*Source excerpt:*
%%

# Leaving the country while 820/801 De Facto Visa application is pending



## puntaara (Jul 17, 2013)

Hey guys,

my girlfriend is Australian and we've been together for almost 7 years. We lived in Germany for a few years while I was finishing uni and came back to Australia in 2011. I came to Oz on a Working Holiday Visa, after a year we decided to apply for the de facto partner visa (820/801) and lodged our application in person at the DIAC office in Sydney in August 2012.

Up until now, 11 months later, we haven't heard anything about our application, we haven't even been assigned a case officer yet. I called the office a few weeks ago: nobody has even touched the application yet but that seems to be normal according to the DIAC.

Since our careers have been on hold for a few years now and we can't find appropriate work in Australia we decided to go back to Germany and pick up work there.

However, I still would be interested in getting the partner visa granted. Not only for the thousands of dollars we paid and weeks of work we put into the application but also just in case we decide to come back to Australia at a later stage.

The problem: 
In the partner visa booklet it says: 
"_If you lodge your application while you are in Australia, you must be in Australia when the temporary Partner visa (subclass 820) is granted._"

Does this mean that my partner visa application will be cancelled, if I leave the country now? Would the situation be any different if I leave the country on a Bridging Visa B (currently I'm holding a Bridging Visa A), i.e. would it be possible that the visa is granted while I'm offshore if the application is complete and no interview or the like needed?

I also found: 
_"For permanent Partner visa grants, [...] If you lodge your application while you are in Australia, you may be either in or outside Australia when the permanent Partner visa (subclass 801) is granted."_

and
_"In most cases, permanent residence cannot be granted less than 2 years from when you lodge your application. You may, however, be granted a permanent visa without having to fulﬁ l the usual two-year 
waiting period if:
• at the time you apply, you have been in a partner relationship with your partner for 3 years or more"_

Since we've been together for 7 years, I think I might be granted the permanent partner visa straight away. Reading the two paragraphs above, it sounds to me that it doesn't matter where you are for the grant of the permanent visa - or does that only apply to applicants who were granted the temporary visa beforehand?

%%

*Dataset extract:*
%%

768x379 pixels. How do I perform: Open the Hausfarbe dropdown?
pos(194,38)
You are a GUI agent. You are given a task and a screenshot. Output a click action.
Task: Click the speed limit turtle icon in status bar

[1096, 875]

%%
%%

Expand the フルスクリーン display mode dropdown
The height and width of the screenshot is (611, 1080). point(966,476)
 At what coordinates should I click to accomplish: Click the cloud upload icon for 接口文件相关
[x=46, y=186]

%%
%%

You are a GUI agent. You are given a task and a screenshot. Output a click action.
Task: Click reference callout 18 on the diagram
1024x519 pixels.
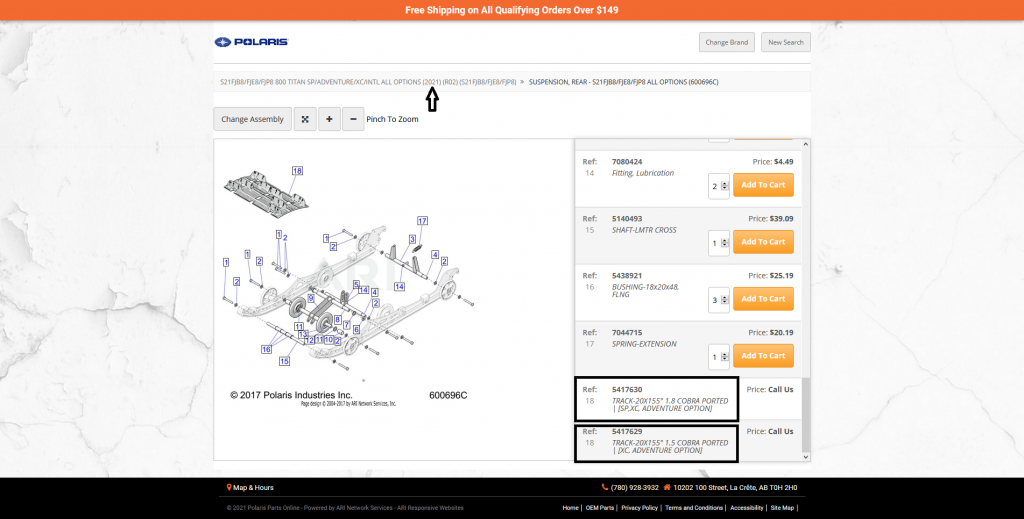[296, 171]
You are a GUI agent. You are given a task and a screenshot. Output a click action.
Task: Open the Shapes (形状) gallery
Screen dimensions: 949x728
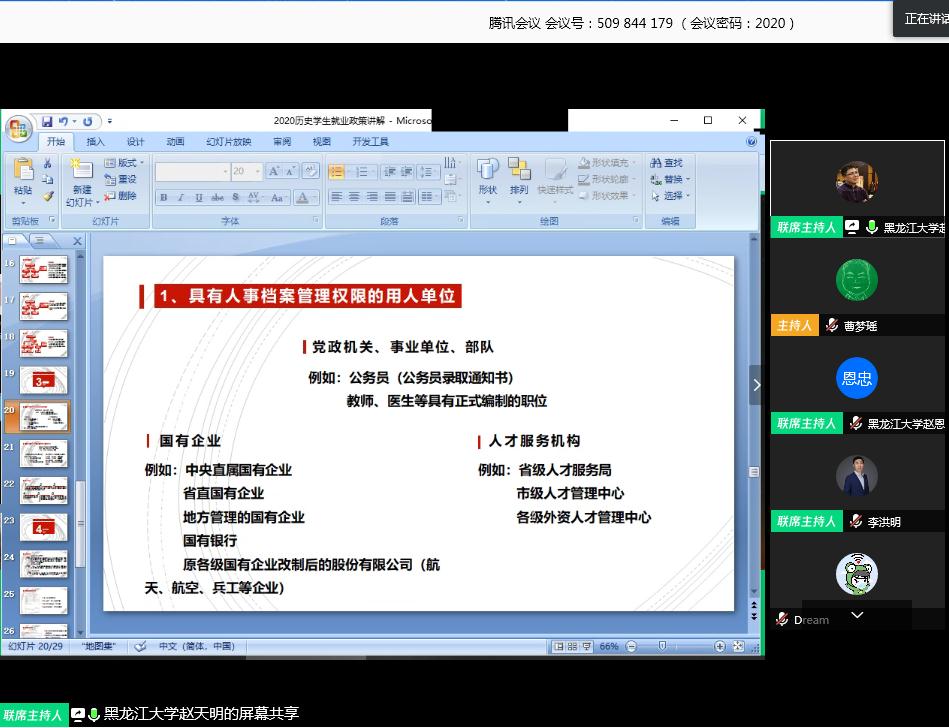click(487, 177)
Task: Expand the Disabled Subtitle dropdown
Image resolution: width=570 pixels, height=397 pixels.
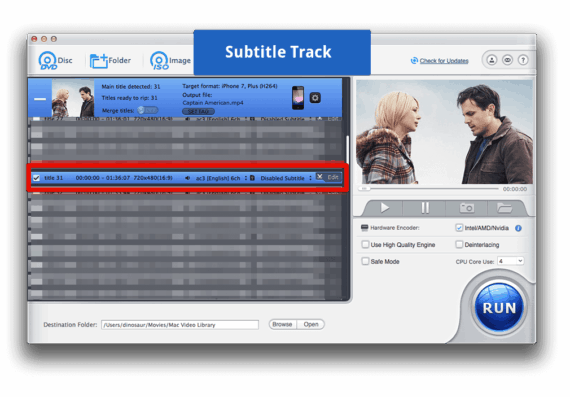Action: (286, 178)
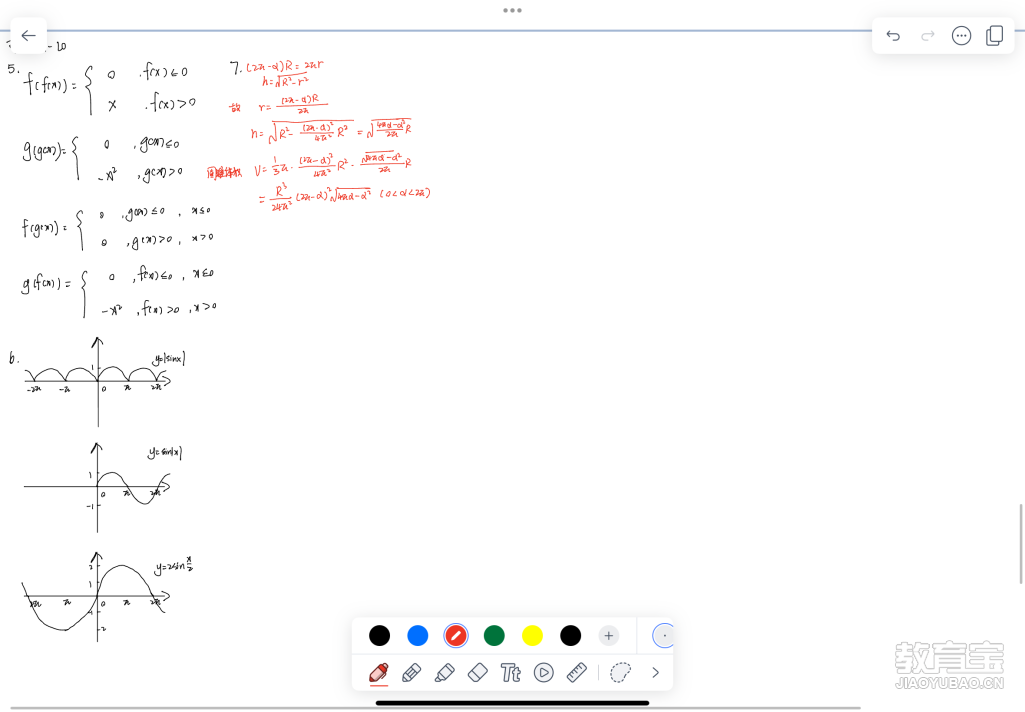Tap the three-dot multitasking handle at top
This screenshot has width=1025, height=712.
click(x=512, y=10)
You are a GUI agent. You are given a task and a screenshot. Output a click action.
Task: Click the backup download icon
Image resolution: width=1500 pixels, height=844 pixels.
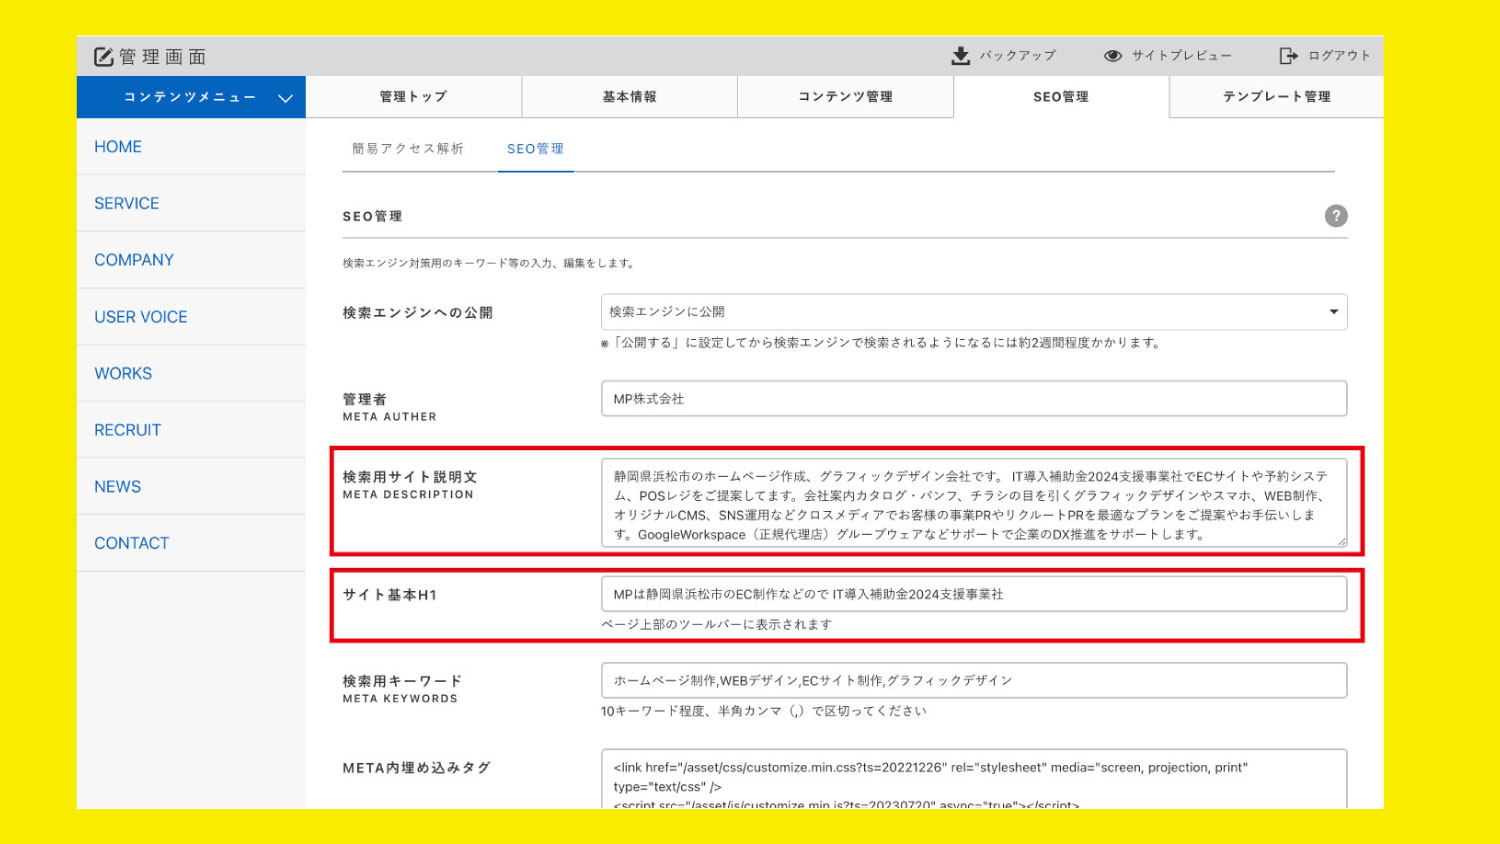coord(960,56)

%%

*Exercise tasks:*
a. In the de facto visa thread, where and when was the partner visa application lodged?
b. From the de facto visa thread, extract the passage from "# Leaving the" to "up work there.".
c. Write what comes next in the de facto visa thread, starting after its last sentence.
You won't need the rows for any of this.

*Answer set:*
a. In person at the DIAC office in Sydney, in August 2012.

b.
# Leaving the country while 820/801 De Facto Visa application is pending



## puntaara (Jul 17, 2013)

Hey guys,

my girlfriend is Australian and we've been together for almost 7 years. We lived in Germany for a few years while I was finishing uni and came back to Australia in 2011. I came to Oz on a Working Holiday Visa, after a year we decided to apply for the de facto partner visa (820/801) and lodged our application in person at the DIAC office in Sydney in August 2012.

Up until now, 11 months later, we haven't heard anything about our application, we haven't even been assigned a case officer yet. I called the office a few weeks ago: nobody has even touched the application yet but that seems to be normal according to the DIAC.

Since our careers have been on hold for a few years now and we can't find appropriate work in Australia we decided to go back to Germany and pick up work there.

c.
I would appreciate any tips what we could do in order to get the visa granted even if we have to leave the country really soon. We've been waiting for such a long time now and just can't afford to wait "another month", and then "another" and so on....


----------



## Whitney (Jan 4, 2013)

You do meet the requirements to be approved for permanent residency without waiting for the 2 year temporary visa however that is still up to the discretion of the case officer. If you are only granted temporary residency (the 820 portion of the application) and you are offshore your visa will be automatically invalid and you will have to apply (and pay, and wait) all over again. 

I'm not sure what happens if you are offshore and granted permanent residency from the first stage of a 820/801 application. I would consult with a registered migration agent if you plan to be out of the country when your application is approved because you could be setting yourself up for a real disappointment if the application is still made invalid by being offshore. This isn't a question that I've seen on the forum before. If you do find the answer please fill us in so we know how to advise people in the future!


----------



## CollegeGirl (Nov 10, 2012)

Seriously, don't risk losing it all when you're just a few months away from Permanent Residency. If you ever decide you want to move to Oz again, you'll be kicking yourself that you didn't just wait it out. 

DIAC is telling migration agents right now that the average wait is 13 months onshore for the 820. A poster on this forum was told by DIAC recently that the wait was 18 months, though. 

It is absolutely mandatory for folks applying for the 820 to be onshore when the 820 is granted... it's non-negotiable. But as you pointed out, since you'll probably go straight to PR, I don't know if it would be different for you. Definitely ask a migration agent. DON'T ask DIAC, as they are famous for giving out incorrect answers and you have no recourse if you act on that incorrect information and it's wrong. I would suggest contacting Mark Northam. He's a registered migration agent who posts on this board, and he also has a website at mnvisa.com. Normally I'd just tell you to private message him here, but you don't have enough posts to be able to do that yet.

A Bridging Visa B allows you to exit the country for a few months and then return. But the "return" part is key. If you ARE required to be onshore when your visa is granted, if you let your CO know you're going out of the country briefly, they'll generally hold off on granting it for you until you get back onshore at the end of that Bridging Visa B. So what you COULD do if you're required to be onshore when it's granted is get a Bridging Visa B, go to Germany for a few months, and then come back and wait until your PR is granted, which by then should be no more than a few months at most.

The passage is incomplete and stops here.